Task details: A word-for-word transcription of every record is needed.

● ● ● ● ●

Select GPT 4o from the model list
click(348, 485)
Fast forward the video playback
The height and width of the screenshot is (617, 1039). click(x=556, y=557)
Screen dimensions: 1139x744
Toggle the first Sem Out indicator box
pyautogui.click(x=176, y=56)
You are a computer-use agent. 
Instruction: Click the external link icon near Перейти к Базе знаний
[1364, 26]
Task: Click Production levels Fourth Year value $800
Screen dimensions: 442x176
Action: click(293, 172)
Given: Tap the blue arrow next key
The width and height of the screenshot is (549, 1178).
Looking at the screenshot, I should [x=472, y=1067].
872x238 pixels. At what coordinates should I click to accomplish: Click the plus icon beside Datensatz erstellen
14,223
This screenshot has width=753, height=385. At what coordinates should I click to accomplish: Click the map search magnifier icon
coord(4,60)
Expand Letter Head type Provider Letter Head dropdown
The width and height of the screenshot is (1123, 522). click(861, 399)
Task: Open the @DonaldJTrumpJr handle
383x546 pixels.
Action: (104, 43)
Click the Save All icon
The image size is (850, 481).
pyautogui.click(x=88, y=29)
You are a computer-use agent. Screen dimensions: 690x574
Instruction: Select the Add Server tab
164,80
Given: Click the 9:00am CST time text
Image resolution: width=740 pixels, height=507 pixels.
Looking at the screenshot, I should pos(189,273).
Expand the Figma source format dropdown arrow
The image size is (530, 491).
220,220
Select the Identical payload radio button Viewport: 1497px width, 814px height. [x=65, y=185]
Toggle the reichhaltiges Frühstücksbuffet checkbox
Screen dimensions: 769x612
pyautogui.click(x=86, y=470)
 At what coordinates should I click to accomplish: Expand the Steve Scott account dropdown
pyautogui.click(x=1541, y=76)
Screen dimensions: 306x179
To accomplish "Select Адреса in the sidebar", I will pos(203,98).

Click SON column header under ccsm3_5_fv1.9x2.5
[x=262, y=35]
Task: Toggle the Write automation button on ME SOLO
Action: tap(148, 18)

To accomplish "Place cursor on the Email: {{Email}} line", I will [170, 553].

● ● ● ● ●

Answer space:
Select GPT 4o from the model list
click(348, 485)
Fast forward the video playback
The height and width of the screenshot is (617, 1039). click(x=556, y=557)
Screen dimensions: 1139x744
Toggle the first Sem Out indicator box
pyautogui.click(x=176, y=56)
You are a computer-use agent. 
Instruction: Click the external link icon near Перейти к Базе знаний
[1364, 26]
Task: Click Production levels Fourth Year value $800
Screen dimensions: 442x176
Action: click(293, 172)
Given: Tap the blue arrow next key
The width and height of the screenshot is (549, 1178).
Looking at the screenshot, I should [x=472, y=1067].
872x238 pixels. At what coordinates should I click to accomplish: Click the plus icon beside Datensatz erstellen
14,223
This screenshot has width=753, height=385. At what coordinates should I click to accomplish: Click the map search magnifier icon
coord(4,60)
Expand Letter Head type Provider Letter Head dropdown
The width and height of the screenshot is (1123, 522). click(861, 399)
Task: Open the @DonaldJTrumpJr handle
383x546 pixels.
Action: (104, 43)
Click the Save All icon
The image size is (850, 481).
pyautogui.click(x=88, y=29)
You are a computer-use agent. Screen dimensions: 690x574
Instruction: Select the Add Server tab
164,80
Given: Click the 9:00am CST time text
Image resolution: width=740 pixels, height=507 pixels.
Looking at the screenshot, I should pos(189,273).
Expand the Figma source format dropdown arrow
The image size is (530, 491).
220,220
Select the Identical payload radio button Viewport: 1497px width, 814px height. [x=65, y=185]
Toggle the reichhaltiges Frühstücksbuffet checkbox
Screen dimensions: 769x612
pyautogui.click(x=86, y=470)
 At what coordinates should I click to accomplish: Expand the Steve Scott account dropdown
pyautogui.click(x=1541, y=76)
Screen dimensions: 306x179
To accomplish "Select Адреса in the sidebar", I will pos(203,98).

Click SON column header under ccsm3_5_fv1.9x2.5
[x=262, y=35]
Task: Toggle the Write automation button on ME SOLO
Action: tap(148, 18)

To accomplish "Place cursor on the Email: {{Email}} line", I will [170, 553].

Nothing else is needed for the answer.